Veneration for excellence can be displayed in various ways. Mukunda Rama Rao’s 2016 book ‘aDe gaali- prapancha dEsaala kavitwam’ World Country’s Poetry – Back ground - is a bulky book of about 550 pages. More than two thousand 2000 poets from 100 countries world over have been referred to and about 500 poets have been translated. This work stands top most for the admiration of poetry lovers reading the Telugu work. What is more, his recent work contains selections from the works down the ages.

No researchers working or studying for a doctoral degree has ever attempted a work of this magnitude with finesse. The writer is a septuagenarian who got acclaim in working for the Indian Railways and is basically a computer expert. His adoration for poetry is deep and great. Love of poetry could be a mystique and a cult as seen this enthusiast’s work. In his brief intro like thing in the volume he averred to this effect: Ascending the mountain of world poetry with a desire to look around and below, an uncontrollable passion, I could get satisfaction in sending joy to the readers. Any amount of happiness or satisfaction that the readers get gives me contentment.’

The book contains articles of twenty countries or groups of countries: Chinese, Japanese, Vietnamese, Russia, New Zealand, West and South Africa, Poland, Europe Eastern and Western, Caribbean and Latin American. Here fifteen poems in Mukund’s poems are given for the readers as a sample. It is not my intention to comment on Mukund’s technique or assess the merits or otherwise on his rendering ability. These are produced here to give the readers of the Telugu book just a taste of the originals which are not available in the book.

----

* **Description of the task**:
Carry on the passage about Mukunda Rama Rao's Telugu book of world poetry, starting after its last sentence. The records that follow have nothing to do with the passage above.

----

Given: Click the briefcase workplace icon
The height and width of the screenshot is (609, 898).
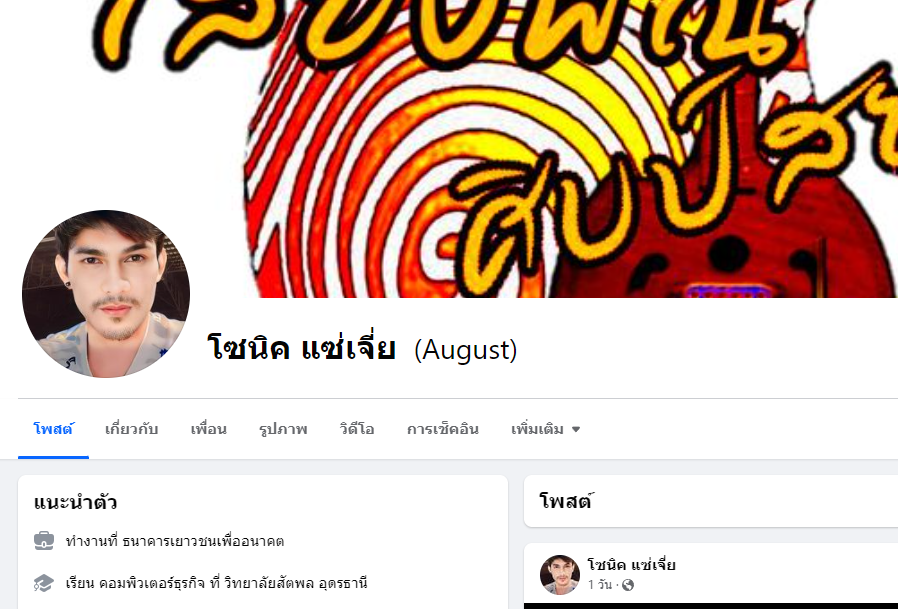Looking at the screenshot, I should pos(44,541).
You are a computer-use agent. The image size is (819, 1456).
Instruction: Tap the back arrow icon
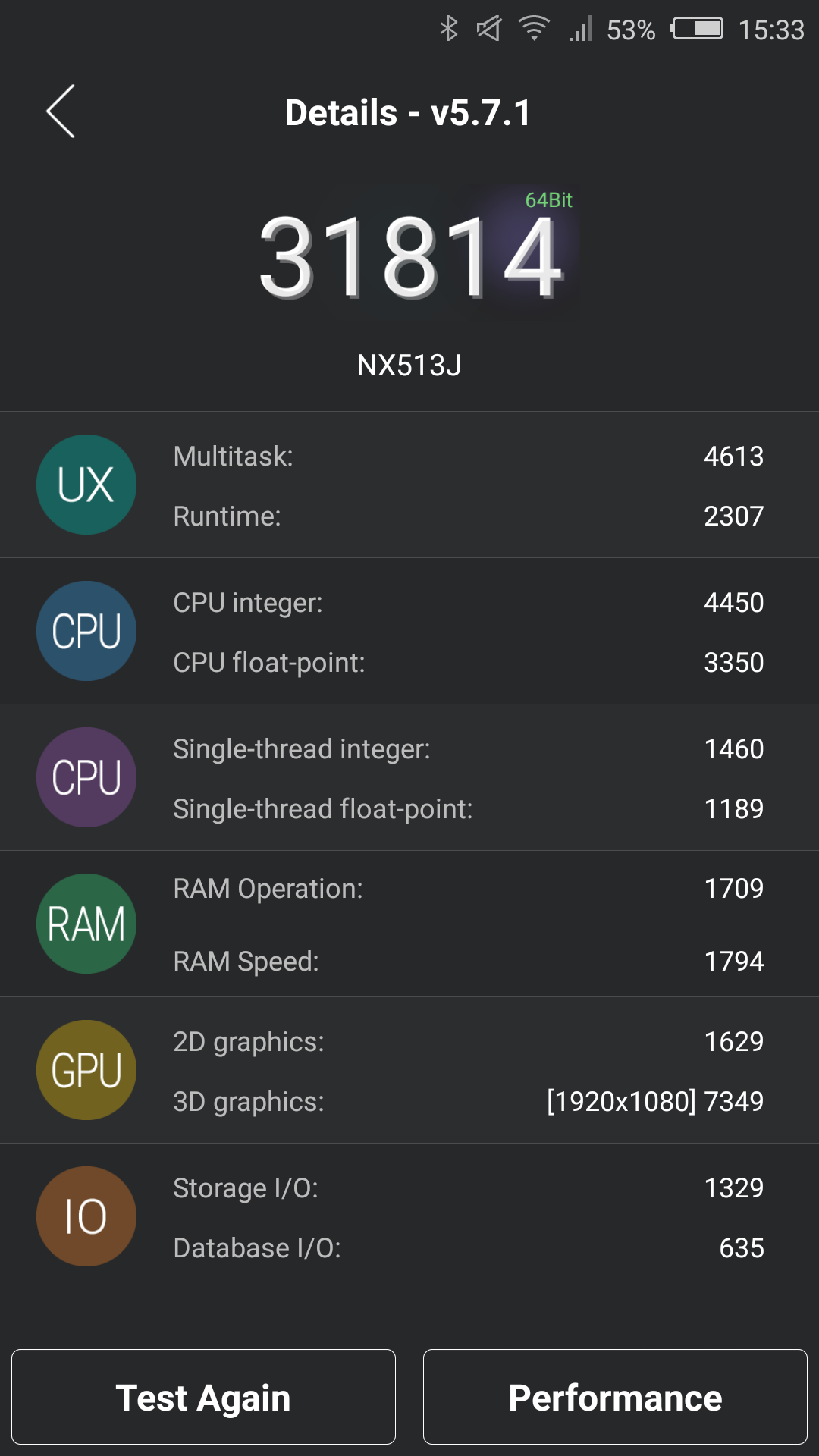click(61, 111)
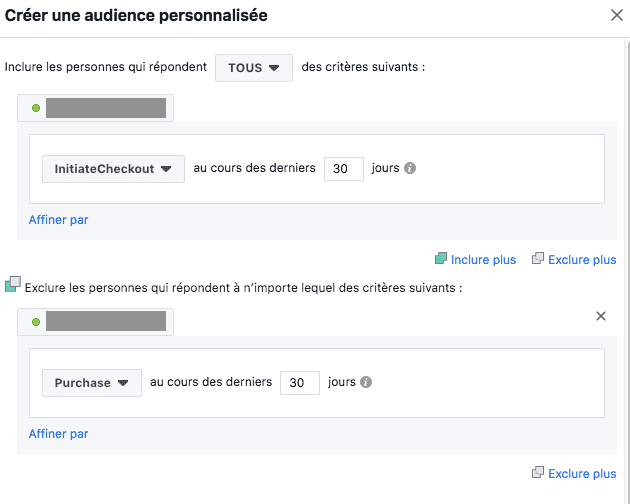This screenshot has height=504, width=630.
Task: Click the icon beside the middle Exclure plus
Action: (538, 259)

----

* **Expected answer**:
China

Three years I was your wife,
I never tired of household chores.
Early I rose and late I went to bed;
Not a morning was I without work.
First you found fault with me,
Then treated me with violence.
My brothers, not knowing this,
Jeered and laughed at me.
Quietly I brood over it
And myself I pity.

(Wu-Chi Li, Translated by – Liu and Lo, 1975 from the Book of Poetry) – Page – 16

Man Lives Until He Dies

How often do I ponder
Over what I live for?
Innocent of life as it were.
Though the stream
Empties into the ocean
I will not bend
Under the weight of
Workday cares.
Man lives and dies.
Yet I pause to think.
Like ant
Lost in building its shelter
In the warm spring sun,
I will live
Drunk with delight of living.
If man is born to live,
What should I worry?
Man lives till he dies.

(Kim Sowol’s Poem) – Page 54

Farmer

Some folks transplant rice for wages,
but I have other reasons.
I watch the sky, the earth, the clouds,
observe the rain, the nights, the days,
keep track, stand guard till my legs
are stone, till the stone melts,
till the sky is clear: and the sea calm.
Then I feel at peace.
(Page no 66)

This is from the folk poetry of Vietnam sung by people. Down the centuries

The Begining of the Road

He read each day like a book
and saw the world as a lantern
in the night of his fury
He saw the horizon come to him
as a friend
He read directions
in the faces of poetry and fire

(Poem by Adonis) – Page 96

The clock on the wall

My city collapsed
The clock was still on the wall
Our neighbourhood collapsed
The clock was still on the wall
The street collapsed
The clock was still on the wall
The square collapsed
The clock was still on the wall
My house collapsed
The clock was still on the wall
The wall collapsed
The clock
Ticked on

(Samih al-qasim (1939-) Poem – Jordan) – Page 100

I Am There

I come from there and remember,
I was born like everyone is born, I have a mother
and a house with many windows,
I have brothers, friends and a prison.
I have a wave that sea-gulls snatched away.
I have a view of my own and an extra blade of grass.
I have a moon past the peak of words.
I have the godsent food of birds and an olive tree beyond the kent of time.
I have traversed the land before swords turned bodies into banquets.
I come from there, I return the sky to its mother when for its mother the sky cries, and I weep for a returning cloud to know me.
I have learned the words of blood-stained courts in order to break the rules.
I have learned and dismantled all the words to construct a single one: Home

(Mahmoud Darwish's Poem) – Page - 104

Jami’ Poem

Who is man?
The reflection of the Eternal Light.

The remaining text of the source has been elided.